The Mental Health Parity and Addiction Equity Act (MHPAEA), passed by Congress in 2008, significantly altered the rules for group health plans (GHPs) providing mental health or substance abuse disorder benefits (the Covered Benefits). The general effective date for the statutory provisions under MHPAEA began with plan years starting on or after Oct. 3, 2009. Earlier this month, the Department of Labor (DOL), the Department of Health and Human Services (HHS) and the Department of the Treasury (Treasury) jointly issued interim final regulations (the Regulations) implementing MHPAEA, effective for Plan Years beginning on or after July 1, 2010 (Jan. 1, 2011 for calendar year plans and special effective dates for bargained plans).

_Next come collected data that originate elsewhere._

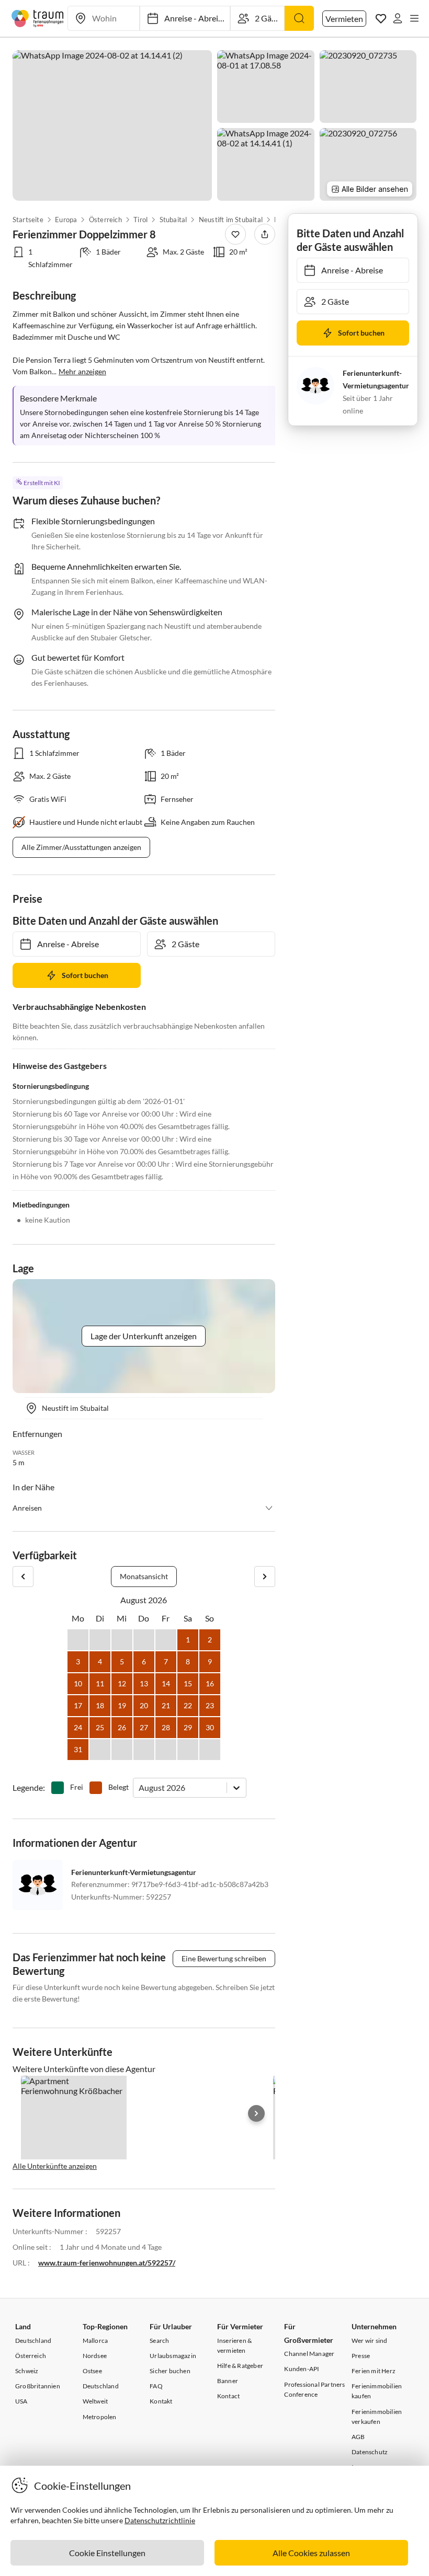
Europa (66, 219)
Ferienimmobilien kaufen (377, 2391)
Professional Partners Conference (314, 2389)
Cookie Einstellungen (107, 2553)
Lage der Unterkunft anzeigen (144, 1336)
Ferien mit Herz (374, 2371)
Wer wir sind (369, 2340)
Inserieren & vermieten (234, 2345)
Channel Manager (309, 2354)
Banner (227, 2381)
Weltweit (95, 2401)
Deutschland (33, 2340)
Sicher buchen (170, 2371)
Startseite (28, 219)
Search (159, 2340)
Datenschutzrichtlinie (160, 2520)
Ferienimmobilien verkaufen (377, 2416)
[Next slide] (256, 2113)
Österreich (105, 219)
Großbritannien (37, 2386)
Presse (361, 2356)
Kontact (228, 2396)
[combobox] (139, 1787)
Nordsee (95, 2356)
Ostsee (92, 2371)
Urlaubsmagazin (173, 2356)
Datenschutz (370, 2452)
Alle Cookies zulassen (311, 2553)
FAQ (156, 2386)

The purpose of MHPAEA is to require parity between the provision of Covered Benefits and medical and surgical benefits offered under GHPs. The MHPAEA does not require GHPs (including group health insurance contracts) to provide mental health or substance abuse disorder coverage, but if Covered Benefits are provided, they must be made available in the same general manner (including financial and quantitative and non-quantitative treatment aspects) as are non-Covered Benefits.
It is clear that the DOL, HHS and Treasury thought carefully about addressing the potential for a myriad of issues to arise under the MHPAEA and the Regulations are complex in their scope and application. Several areas of compliance concerns, however, are addressed specifically under the Regulations. These include, but are not limited to, the following:
- “Group Health Plan” Defined
The Regulations provide that all plans or programs sponsored by an employer that provide medical/surgical care benefits constitute a single GHP, thus eliminating the ability of an employer to offer mental health/substance abuse disorder benefits under a carve-out program separate from a GHP providing medical and surgical benefits. The Regulations require parity between all GHPs sponsored by an employer that offer both Covered Benefits and non-Covered Benefits.

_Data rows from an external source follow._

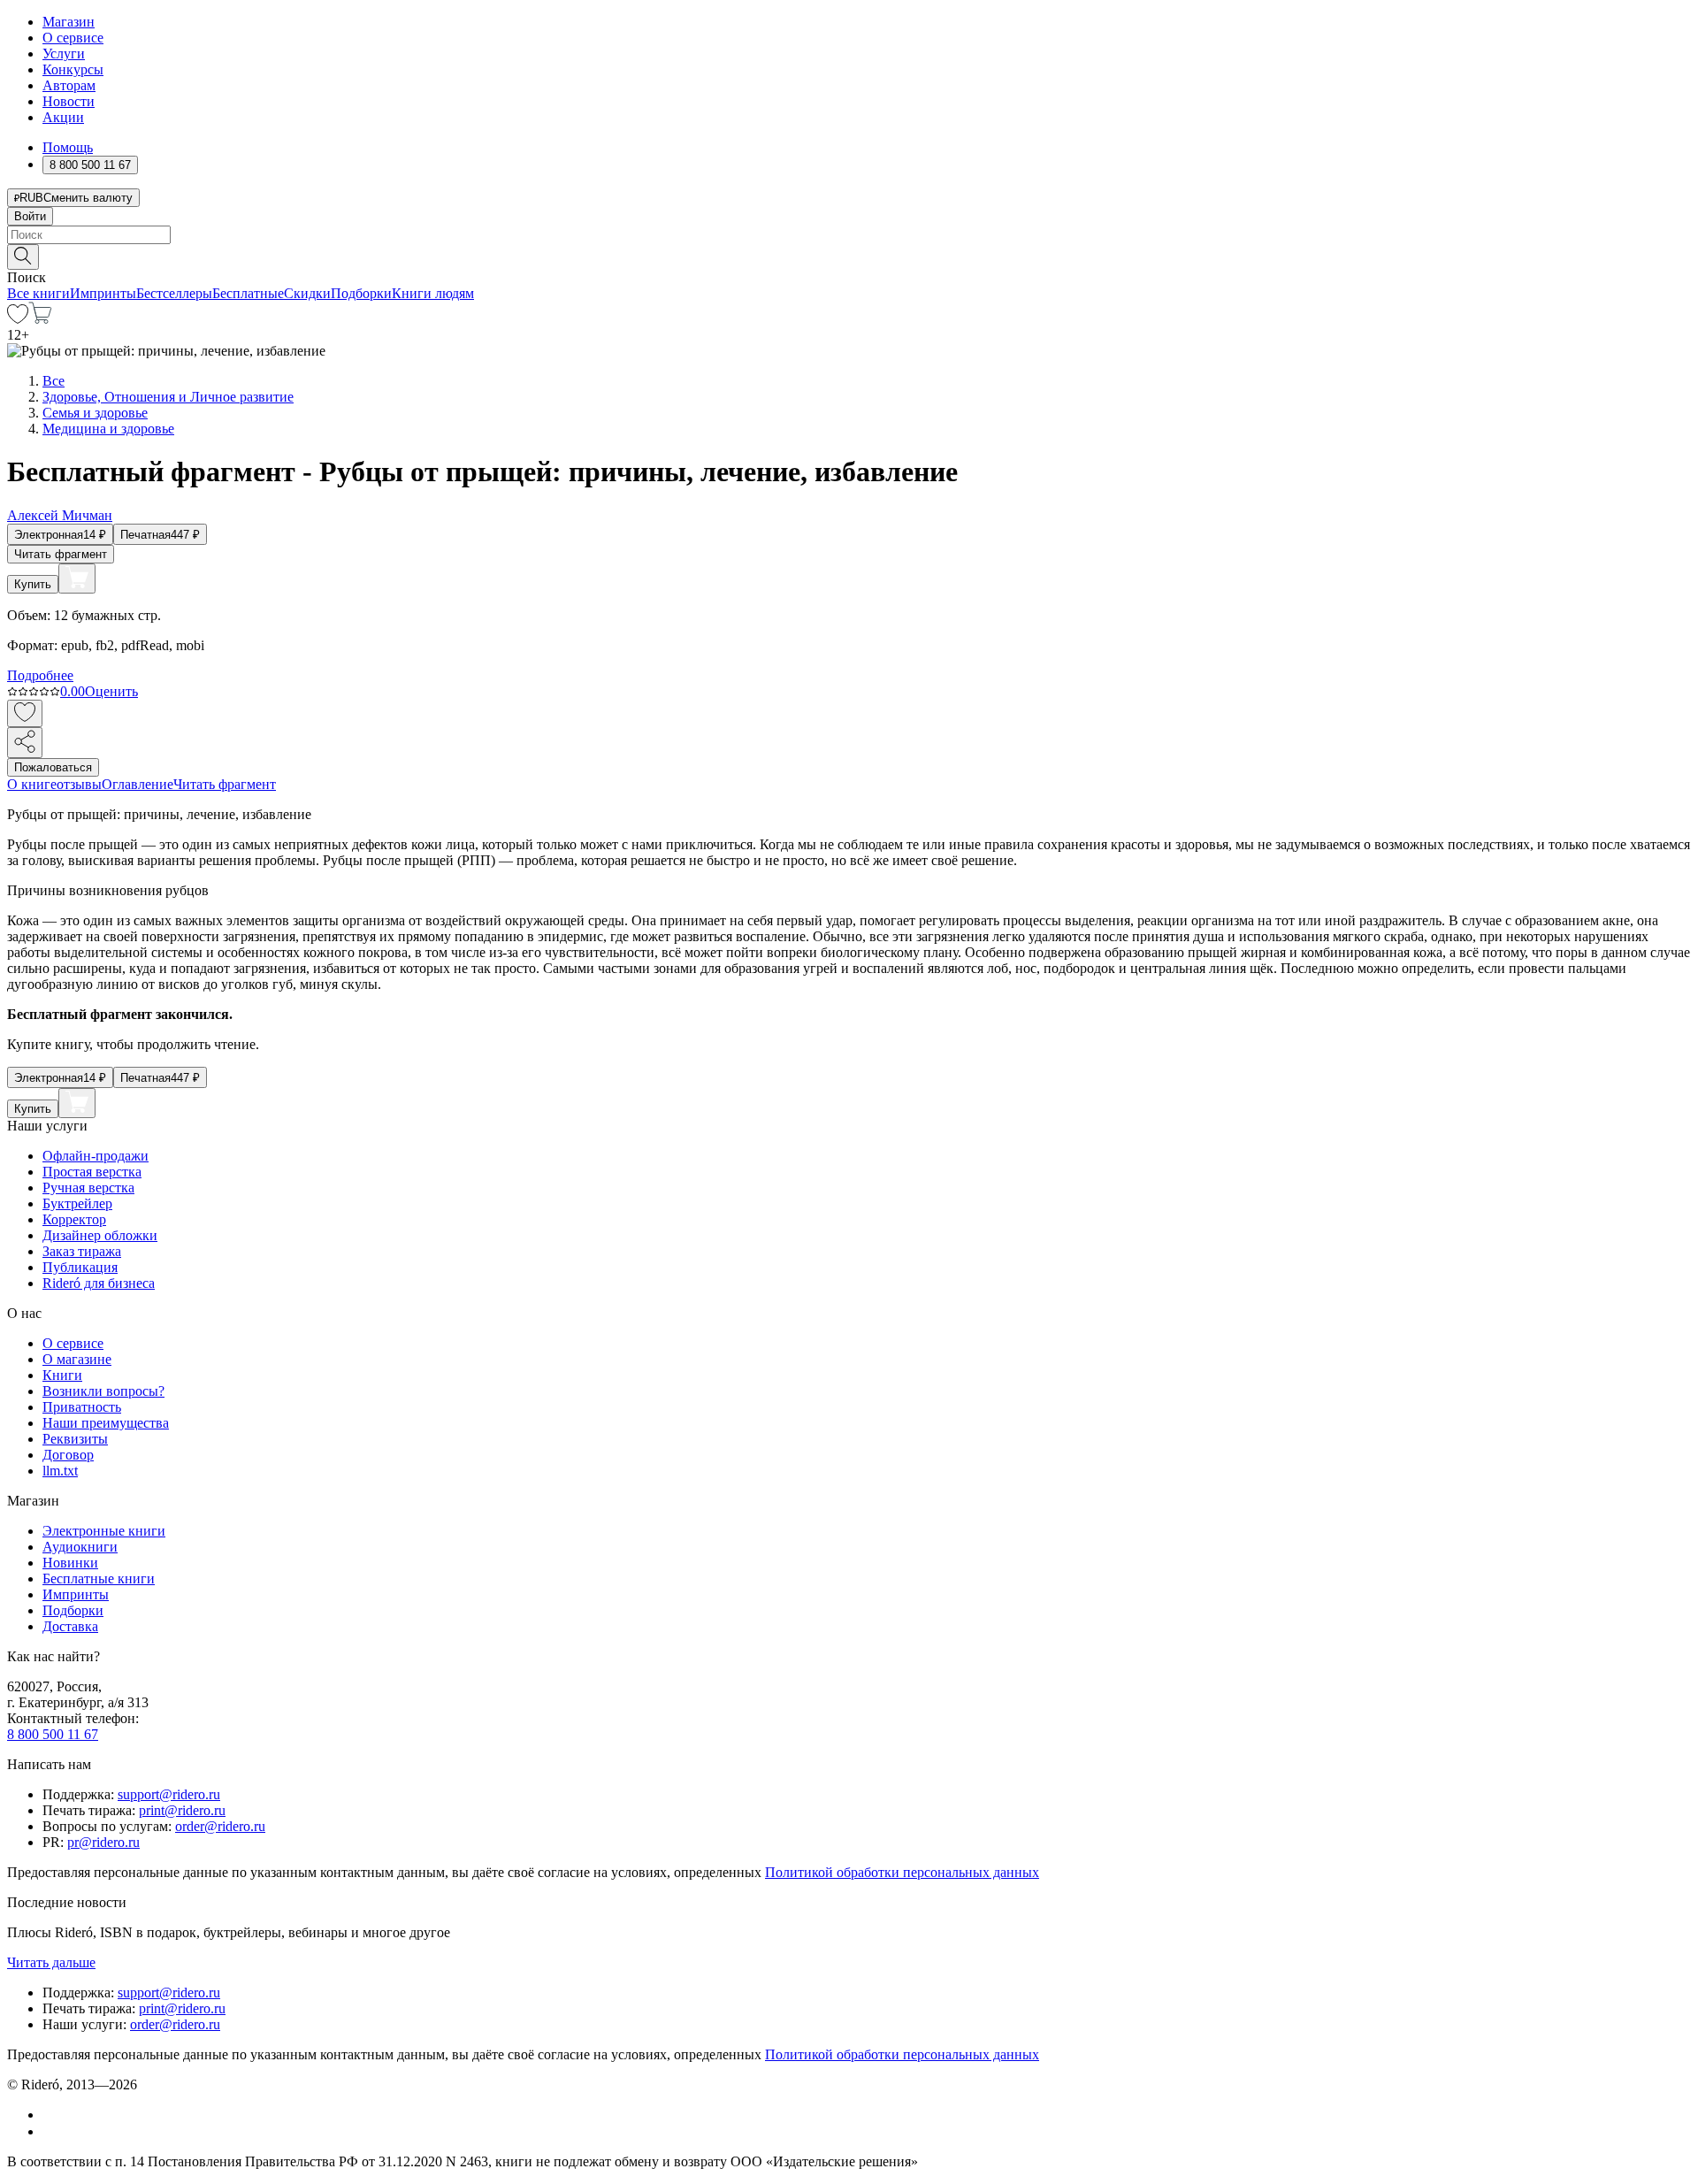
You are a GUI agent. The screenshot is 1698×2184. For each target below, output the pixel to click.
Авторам (69, 85)
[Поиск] (23, 257)
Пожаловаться (53, 767)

- Quantitative and Non-Quantitative Parity
The statutory provisions of MHPAEA generally define treatment limitations in the context of scope and duration of treatment. These limitations are clarified under the Regulations to include both quantitative limitations (which are capable of expression numerically, such as limits on frequency or duration of treatment) and non-quantitative terms (such as standards for admission to a network and which are not capable of numerical definition). Both types of limitations must be provided on a comparable basis to Covered Benefits and medical and surgical benefits. The Regulations also require such parity with respect to financial requirements, which include deductibles, copayments, coinsurance and out-of-pocket maximums.
The Regulations provide that the limitations applied to Covered Benefits can be no more restrictive than those applied to the predominant (defined as more than one-half) requirements applied to all medical and surgical benefits under a GHP. Additionally, parity must exist between the Covered Benefits and medical and surgical benefits by not applying more restrictive rules to Covered Benefits than those applied to substantially all (defined as two-thirds) medical/surgical benefits measured across various categories of benefit designs and components. The Regulations provide insight as to the manner in which parity will be measured, requiring parity across, for example, the following categories of benefit design or component:
- Emergency Case
- Prescription Drugs
- Benefit Classification
To determine whether benefits qualify as “Covered Benefits,” the Regulations permit use of generally recognized independent standards used in current medical practice. These standards may include state guidelines, the Diagnostic and Statistical Manual of Mental Disorders or other generally accepted standards used by the medical community.
- ERISA Claim Disclosures
The Regulations clarify that MHPAEA’s requirement that rules governing the denial of reimbursement or payment of Covered Benefits must be disclosed in a manner consistent with ERISA’s claims procedures for GHPs.
Plan Sponsors will soon be beginning the process of evaluating and determining GHP coverage and cost for the next year. As this Client Alert points out, the issues and costs associated with implementation and compliance with the MHPAEA may be complex and high.